Stated task :: Rewrite the listing from its beginning through the line containing "Lift is located at coordinates (375, 758).", replacing "screenshot" with "capture" and leaving everything else unchanged.

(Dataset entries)

──────

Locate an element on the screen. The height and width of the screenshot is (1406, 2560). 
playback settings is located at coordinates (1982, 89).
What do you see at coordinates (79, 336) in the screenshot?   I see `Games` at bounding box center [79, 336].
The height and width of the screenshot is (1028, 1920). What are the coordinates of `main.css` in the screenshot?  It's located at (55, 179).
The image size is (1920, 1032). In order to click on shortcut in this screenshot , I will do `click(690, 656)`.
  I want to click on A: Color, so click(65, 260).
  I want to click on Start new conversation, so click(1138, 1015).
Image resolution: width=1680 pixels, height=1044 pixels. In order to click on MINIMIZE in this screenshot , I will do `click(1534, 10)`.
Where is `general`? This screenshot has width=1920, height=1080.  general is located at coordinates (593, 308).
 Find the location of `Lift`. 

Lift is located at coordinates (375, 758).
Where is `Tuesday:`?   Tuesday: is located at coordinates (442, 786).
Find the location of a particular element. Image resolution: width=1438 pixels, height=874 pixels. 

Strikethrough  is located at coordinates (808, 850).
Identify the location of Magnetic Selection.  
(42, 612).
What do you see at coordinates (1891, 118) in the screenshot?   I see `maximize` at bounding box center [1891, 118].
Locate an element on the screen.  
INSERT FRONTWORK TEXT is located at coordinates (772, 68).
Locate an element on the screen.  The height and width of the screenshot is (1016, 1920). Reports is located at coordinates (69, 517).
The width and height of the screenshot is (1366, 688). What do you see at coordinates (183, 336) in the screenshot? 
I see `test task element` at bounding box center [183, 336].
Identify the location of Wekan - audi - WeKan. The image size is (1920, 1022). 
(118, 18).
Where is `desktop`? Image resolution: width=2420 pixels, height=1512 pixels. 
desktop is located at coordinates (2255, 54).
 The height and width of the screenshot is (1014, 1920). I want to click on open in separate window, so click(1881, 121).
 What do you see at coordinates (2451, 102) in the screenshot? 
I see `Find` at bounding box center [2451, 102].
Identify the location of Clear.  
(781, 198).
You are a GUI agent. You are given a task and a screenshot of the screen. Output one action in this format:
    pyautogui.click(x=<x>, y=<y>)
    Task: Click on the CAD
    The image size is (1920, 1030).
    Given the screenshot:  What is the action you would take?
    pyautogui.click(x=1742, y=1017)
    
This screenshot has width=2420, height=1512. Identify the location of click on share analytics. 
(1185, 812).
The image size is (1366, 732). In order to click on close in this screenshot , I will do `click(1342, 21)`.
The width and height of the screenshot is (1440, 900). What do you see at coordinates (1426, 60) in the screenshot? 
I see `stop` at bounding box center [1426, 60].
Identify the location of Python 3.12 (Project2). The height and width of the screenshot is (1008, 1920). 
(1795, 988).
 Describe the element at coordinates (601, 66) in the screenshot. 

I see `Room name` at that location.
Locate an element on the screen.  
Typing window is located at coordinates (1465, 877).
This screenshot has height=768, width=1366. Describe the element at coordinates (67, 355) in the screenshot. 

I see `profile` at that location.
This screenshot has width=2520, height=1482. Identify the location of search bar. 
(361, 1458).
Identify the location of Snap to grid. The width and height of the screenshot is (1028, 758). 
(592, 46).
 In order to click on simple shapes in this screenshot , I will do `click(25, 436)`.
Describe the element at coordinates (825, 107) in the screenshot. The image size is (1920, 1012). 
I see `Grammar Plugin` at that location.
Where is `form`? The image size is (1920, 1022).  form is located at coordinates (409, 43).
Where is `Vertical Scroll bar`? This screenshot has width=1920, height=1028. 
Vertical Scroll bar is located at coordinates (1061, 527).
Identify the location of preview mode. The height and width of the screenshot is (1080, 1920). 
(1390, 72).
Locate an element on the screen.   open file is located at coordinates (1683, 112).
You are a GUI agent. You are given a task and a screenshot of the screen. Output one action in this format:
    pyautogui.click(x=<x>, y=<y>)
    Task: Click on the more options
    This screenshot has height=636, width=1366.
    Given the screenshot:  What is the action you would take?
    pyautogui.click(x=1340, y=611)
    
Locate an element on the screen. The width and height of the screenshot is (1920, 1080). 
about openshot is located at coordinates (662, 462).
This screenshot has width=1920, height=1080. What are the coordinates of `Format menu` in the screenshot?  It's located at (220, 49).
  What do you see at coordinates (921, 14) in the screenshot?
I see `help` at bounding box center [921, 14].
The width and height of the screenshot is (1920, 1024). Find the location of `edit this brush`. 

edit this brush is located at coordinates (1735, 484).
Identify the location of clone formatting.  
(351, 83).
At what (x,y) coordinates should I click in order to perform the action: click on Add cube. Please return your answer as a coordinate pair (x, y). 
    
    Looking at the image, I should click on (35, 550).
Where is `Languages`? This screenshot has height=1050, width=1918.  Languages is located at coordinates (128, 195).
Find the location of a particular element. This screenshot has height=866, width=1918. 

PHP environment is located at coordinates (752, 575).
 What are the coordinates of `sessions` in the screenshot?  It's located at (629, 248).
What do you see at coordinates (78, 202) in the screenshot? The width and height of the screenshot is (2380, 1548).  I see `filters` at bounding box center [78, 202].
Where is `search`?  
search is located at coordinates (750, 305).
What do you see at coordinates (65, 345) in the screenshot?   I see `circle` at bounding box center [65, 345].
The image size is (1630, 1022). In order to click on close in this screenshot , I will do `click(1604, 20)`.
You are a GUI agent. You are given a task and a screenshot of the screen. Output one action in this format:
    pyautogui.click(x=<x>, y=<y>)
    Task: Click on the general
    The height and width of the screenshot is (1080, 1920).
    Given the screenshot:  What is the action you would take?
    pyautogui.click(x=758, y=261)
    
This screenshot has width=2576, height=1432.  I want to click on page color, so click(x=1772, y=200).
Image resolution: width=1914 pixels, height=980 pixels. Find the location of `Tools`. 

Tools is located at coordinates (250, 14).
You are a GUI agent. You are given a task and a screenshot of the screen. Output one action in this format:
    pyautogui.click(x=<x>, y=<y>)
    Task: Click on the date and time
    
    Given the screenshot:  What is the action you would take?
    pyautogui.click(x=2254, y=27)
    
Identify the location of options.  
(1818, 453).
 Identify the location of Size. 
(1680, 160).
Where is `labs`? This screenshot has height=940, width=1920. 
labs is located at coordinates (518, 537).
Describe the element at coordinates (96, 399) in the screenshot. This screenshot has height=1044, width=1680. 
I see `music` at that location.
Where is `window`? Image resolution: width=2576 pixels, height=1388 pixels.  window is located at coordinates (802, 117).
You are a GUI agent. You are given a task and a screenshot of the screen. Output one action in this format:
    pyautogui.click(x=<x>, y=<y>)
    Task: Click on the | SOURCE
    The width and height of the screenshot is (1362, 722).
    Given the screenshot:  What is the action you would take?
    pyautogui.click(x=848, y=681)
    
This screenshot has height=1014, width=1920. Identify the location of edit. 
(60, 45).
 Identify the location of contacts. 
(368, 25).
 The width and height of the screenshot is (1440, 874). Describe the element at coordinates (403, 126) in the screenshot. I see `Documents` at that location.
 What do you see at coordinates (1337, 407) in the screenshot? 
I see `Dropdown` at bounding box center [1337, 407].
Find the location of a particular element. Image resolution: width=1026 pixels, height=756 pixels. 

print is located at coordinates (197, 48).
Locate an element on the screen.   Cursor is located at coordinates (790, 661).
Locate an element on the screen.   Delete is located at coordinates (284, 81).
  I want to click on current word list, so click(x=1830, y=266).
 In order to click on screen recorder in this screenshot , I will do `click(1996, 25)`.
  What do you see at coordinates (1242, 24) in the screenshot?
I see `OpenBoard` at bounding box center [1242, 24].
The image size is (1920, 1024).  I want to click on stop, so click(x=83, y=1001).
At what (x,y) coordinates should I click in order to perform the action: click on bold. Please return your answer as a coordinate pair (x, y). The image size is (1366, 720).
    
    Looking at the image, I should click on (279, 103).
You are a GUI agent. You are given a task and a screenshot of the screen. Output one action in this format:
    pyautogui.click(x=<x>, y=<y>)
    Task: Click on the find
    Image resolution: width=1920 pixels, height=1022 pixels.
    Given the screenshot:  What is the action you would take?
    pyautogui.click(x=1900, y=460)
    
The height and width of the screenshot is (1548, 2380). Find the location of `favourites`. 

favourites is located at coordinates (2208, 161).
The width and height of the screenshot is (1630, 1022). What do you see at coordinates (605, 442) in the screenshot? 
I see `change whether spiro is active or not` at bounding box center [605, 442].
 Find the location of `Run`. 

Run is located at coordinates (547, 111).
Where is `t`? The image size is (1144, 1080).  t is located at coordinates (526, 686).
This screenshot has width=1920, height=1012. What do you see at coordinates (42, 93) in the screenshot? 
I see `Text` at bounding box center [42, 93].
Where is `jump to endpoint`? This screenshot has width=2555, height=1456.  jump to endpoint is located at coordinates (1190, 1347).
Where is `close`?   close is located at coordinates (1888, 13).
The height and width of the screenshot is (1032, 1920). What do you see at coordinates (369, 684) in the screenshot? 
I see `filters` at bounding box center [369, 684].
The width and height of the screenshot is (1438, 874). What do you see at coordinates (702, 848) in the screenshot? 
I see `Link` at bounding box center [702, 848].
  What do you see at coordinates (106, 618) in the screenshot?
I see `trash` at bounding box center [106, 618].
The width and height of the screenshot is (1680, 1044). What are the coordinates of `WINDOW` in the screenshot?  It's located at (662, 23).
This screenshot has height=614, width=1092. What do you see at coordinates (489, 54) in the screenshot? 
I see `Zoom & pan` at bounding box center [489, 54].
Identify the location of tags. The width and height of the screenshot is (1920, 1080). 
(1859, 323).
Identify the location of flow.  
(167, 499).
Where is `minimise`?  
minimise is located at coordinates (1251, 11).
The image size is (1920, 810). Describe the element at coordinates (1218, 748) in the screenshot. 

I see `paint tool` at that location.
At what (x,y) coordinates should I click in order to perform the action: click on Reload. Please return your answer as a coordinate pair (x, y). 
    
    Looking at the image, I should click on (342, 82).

──────

Solution to this task ::
Locate an element on the screen. The height and width of the capture is (1406, 2560). 
playback settings is located at coordinates (1982, 89).
What do you see at coordinates (79, 336) in the capture?   I see `Games` at bounding box center [79, 336].
The height and width of the capture is (1028, 1920). What are the coordinates of `main.css` in the capture?  It's located at (55, 179).
The image size is (1920, 1032). In order to click on shortcut in this capture , I will do `click(690, 656)`.
  I want to click on A: Color, so click(65, 260).
  I want to click on Start new conversation, so click(1138, 1015).
Image resolution: width=1680 pixels, height=1044 pixels. In order to click on MINIMIZE in this capture , I will do `click(1534, 10)`.
Where is `general`? This capture has width=1920, height=1080.  general is located at coordinates (593, 308).
 Find the location of `Lift`. 

Lift is located at coordinates (375, 758).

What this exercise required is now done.